### Directions for this task
Show each line of the data below that has the string "agent" in it.

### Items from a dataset
[Start of section]
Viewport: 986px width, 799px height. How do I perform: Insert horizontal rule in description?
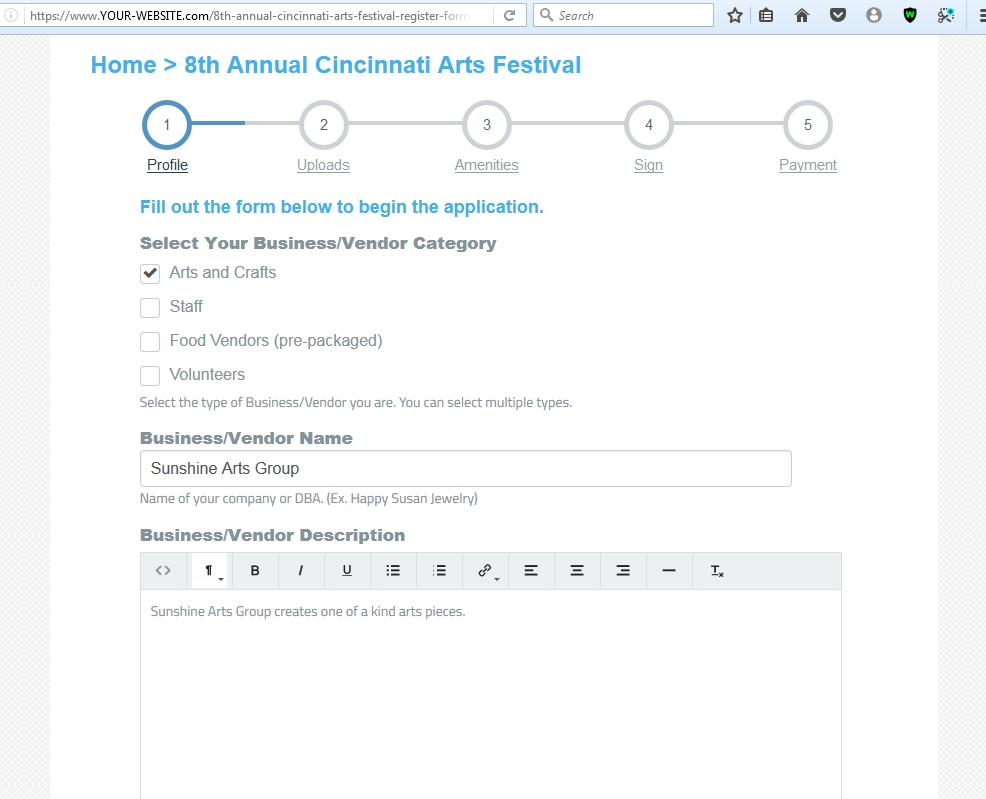pos(669,571)
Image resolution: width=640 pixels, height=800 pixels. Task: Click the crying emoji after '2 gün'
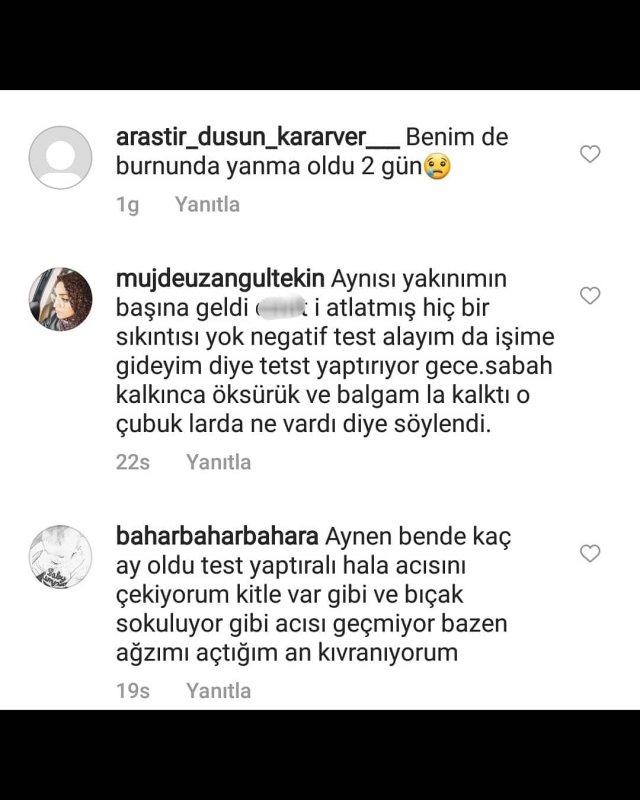pos(437,166)
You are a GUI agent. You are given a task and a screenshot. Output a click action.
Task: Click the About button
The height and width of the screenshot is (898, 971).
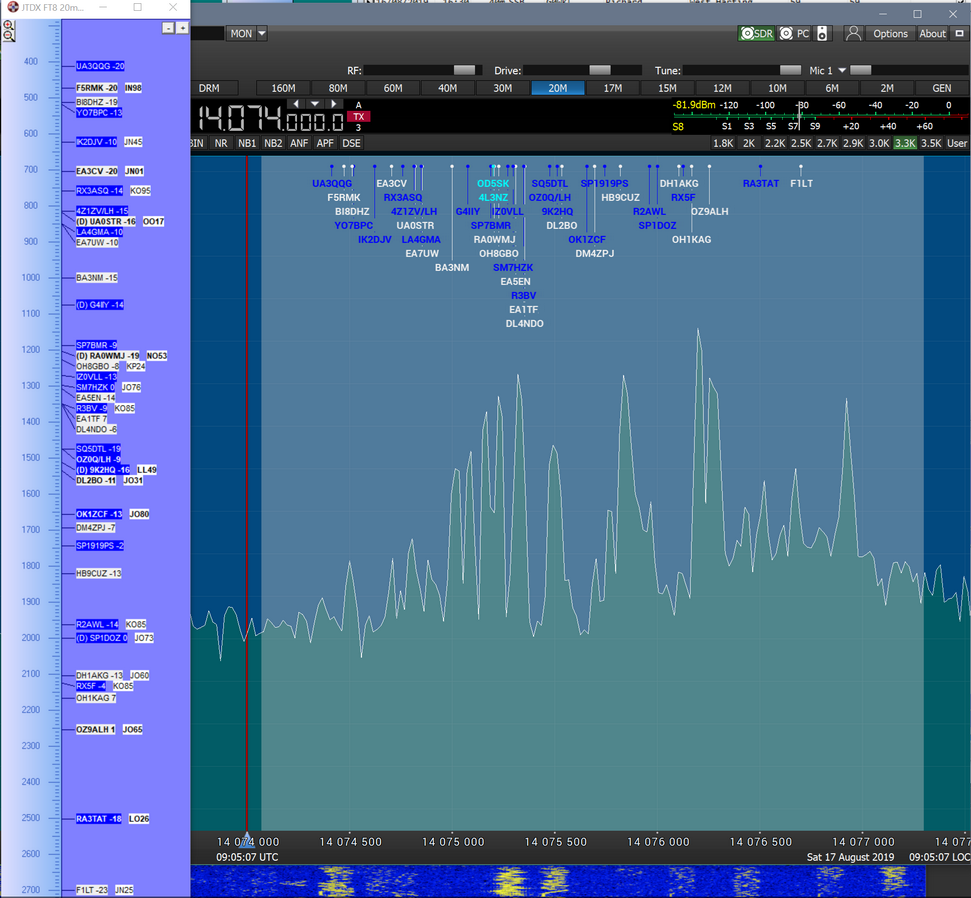932,33
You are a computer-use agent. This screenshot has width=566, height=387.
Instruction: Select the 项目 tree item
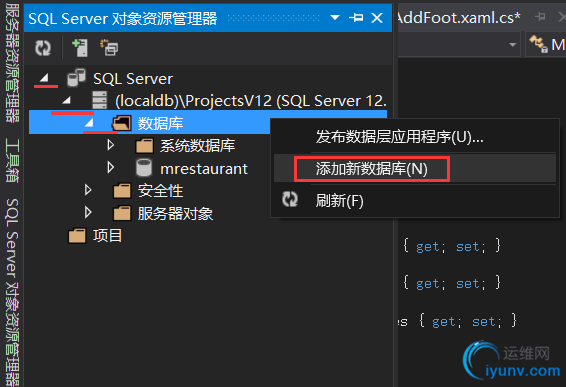[x=107, y=236]
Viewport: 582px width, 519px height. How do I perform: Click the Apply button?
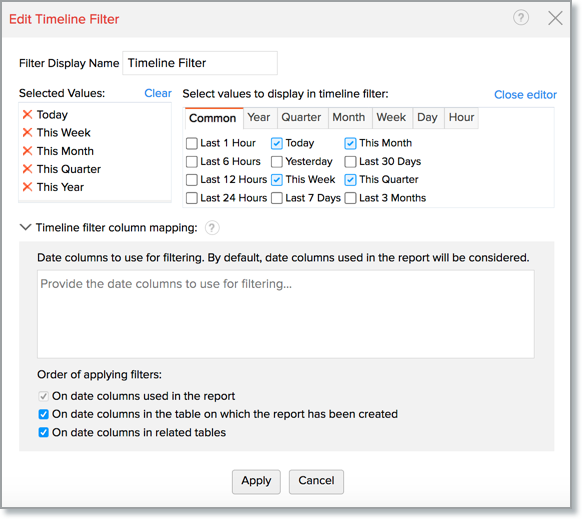[256, 482]
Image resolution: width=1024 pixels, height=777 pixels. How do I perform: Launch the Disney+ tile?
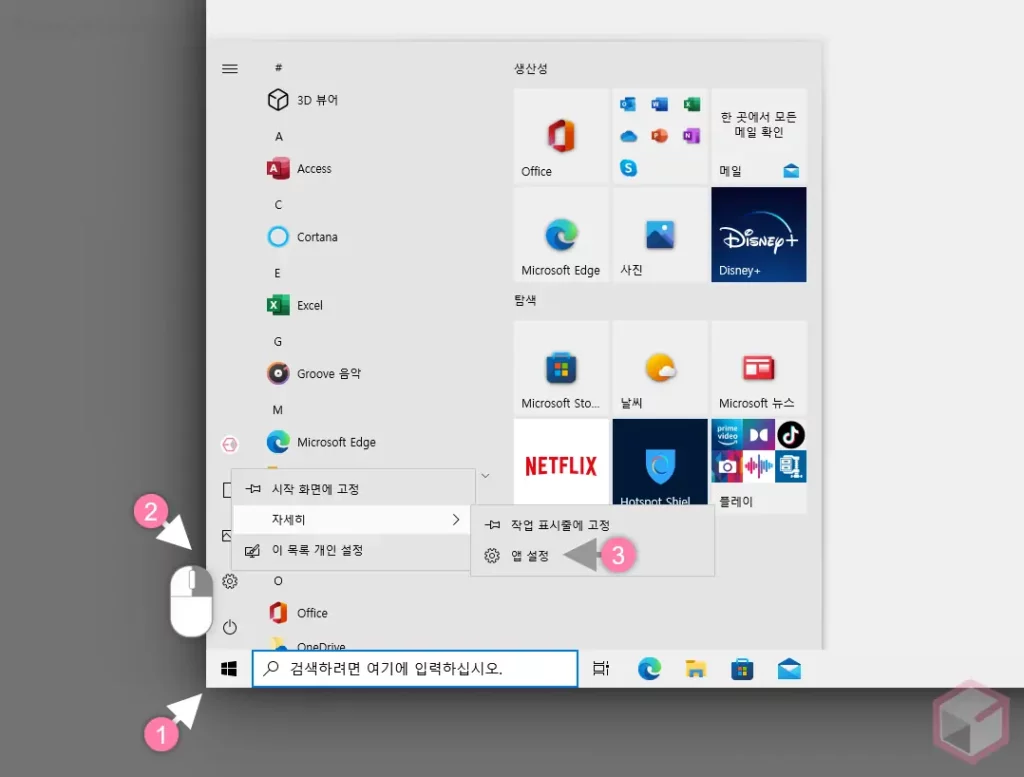pos(758,234)
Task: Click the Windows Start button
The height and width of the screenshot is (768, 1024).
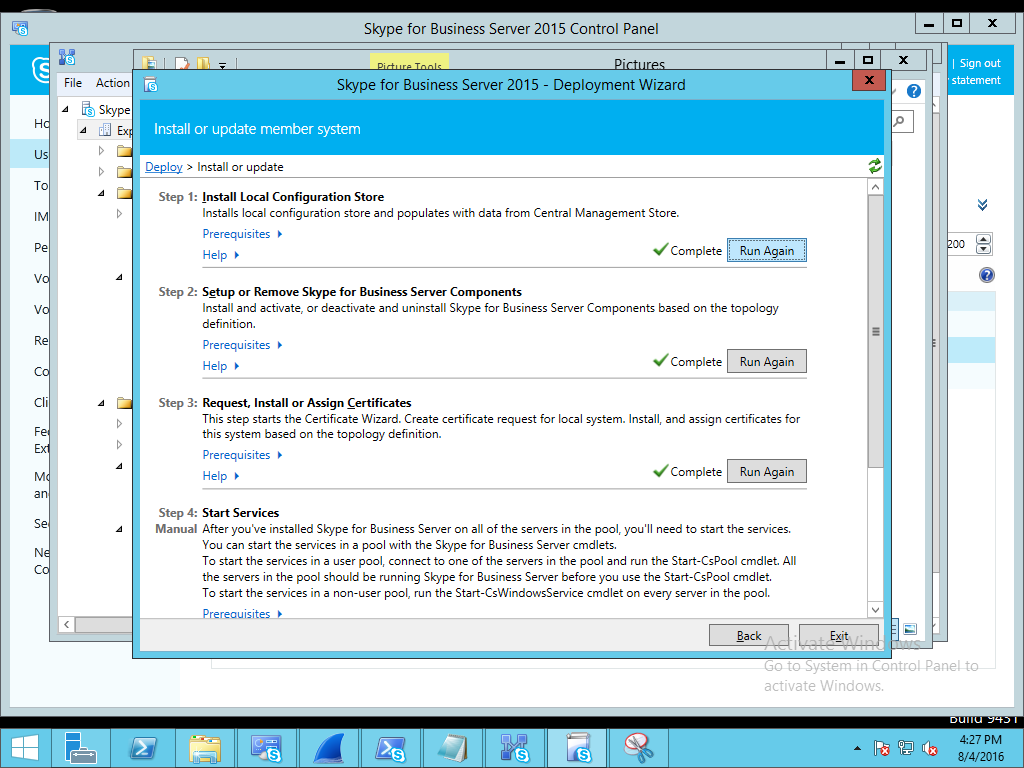Action: [x=24, y=747]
[End of section]
### Written response
You are a GUI agent. You are given a task and a screenshot. Output a click action.
You are a computer-use agent. This screenshot has width=566, height=387.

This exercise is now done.